K-12 Legislation Is Most Compelling
Legislation is most appropriately and easily directed at K-12. That’s not to say higher ed is completely off the table for legislative action, but K-12 is the easier and more compelling case. Controlling the curriculum is a legitimate state interest.
First, we are talking about CHILDREN, and the case is more compelling the younger the grade level. Government action to protect children is more justifiable, whether it’s from physical or educational abuse.
Second, at the elementary and secondary level, attendance is compelled by law. It’s a captive audience. That’s not the case in higher ed.
Third, K-12 curriculum in public schools always has been subject to government approval and control, so state action is not new or unusual. Even private school curricula need to meet state standards.
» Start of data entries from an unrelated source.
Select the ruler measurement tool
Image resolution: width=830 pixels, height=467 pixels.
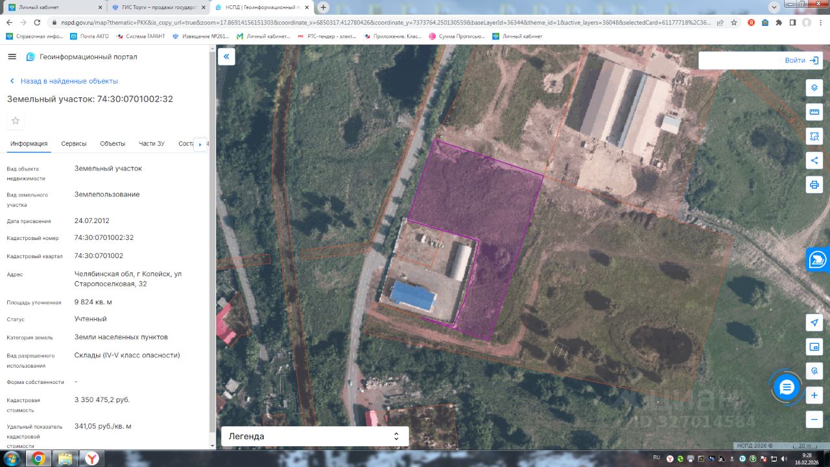[x=814, y=112]

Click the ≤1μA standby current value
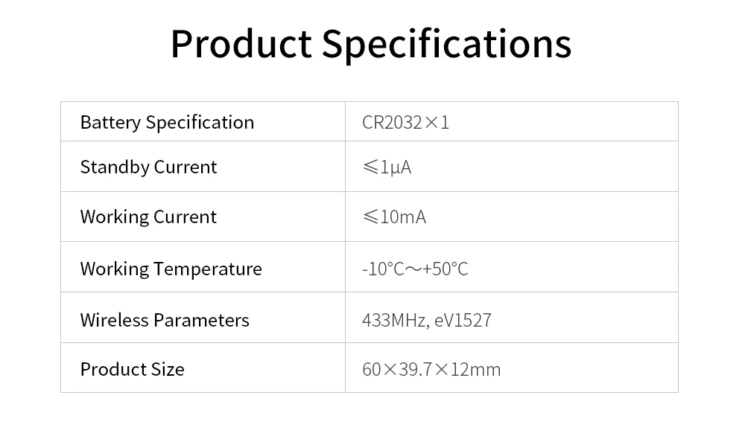[x=387, y=167]
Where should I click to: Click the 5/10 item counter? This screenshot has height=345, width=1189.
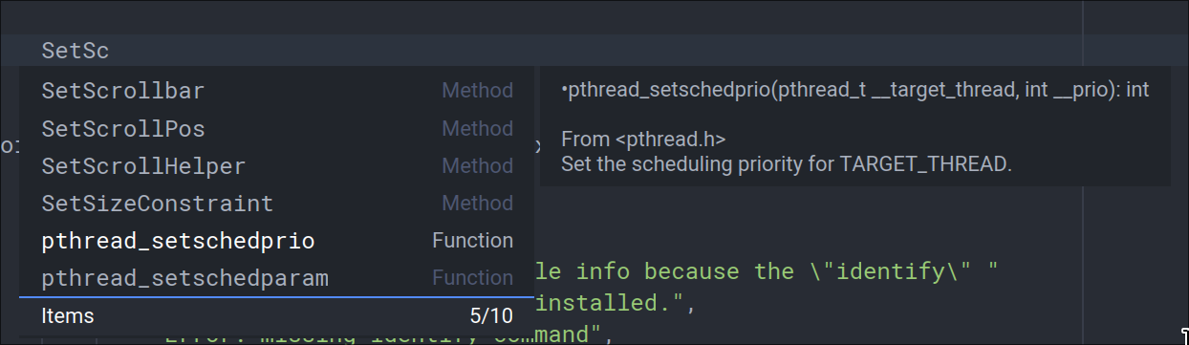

The notion of academic freedom as it exists in higher ed also has limited application to K-12. The issue is who controls the curriculum.
Fourth, there already is outside interference in school curricula through a massive infrastructure of left-leaning and union organizations, so local autonomy has been eroded, justifying state-level intervention.
Fifth, school curricula are not marketplaces of ideas, even if speech by K-12 students is protected to varying degrees.
None of the factors above apply to higher ed, so don’t confuse the two, it will only help muddy the waters.
I’ll add a Sixth reason to keep K-12 separate. K-12 can be won. Higher ed is mostly lost, with the victors scouring the landscape to finish off the survivors. (Okay, maybe I’ve overstated how dire higher ed is, it varies from campus to campus, please don’t give up the fight.)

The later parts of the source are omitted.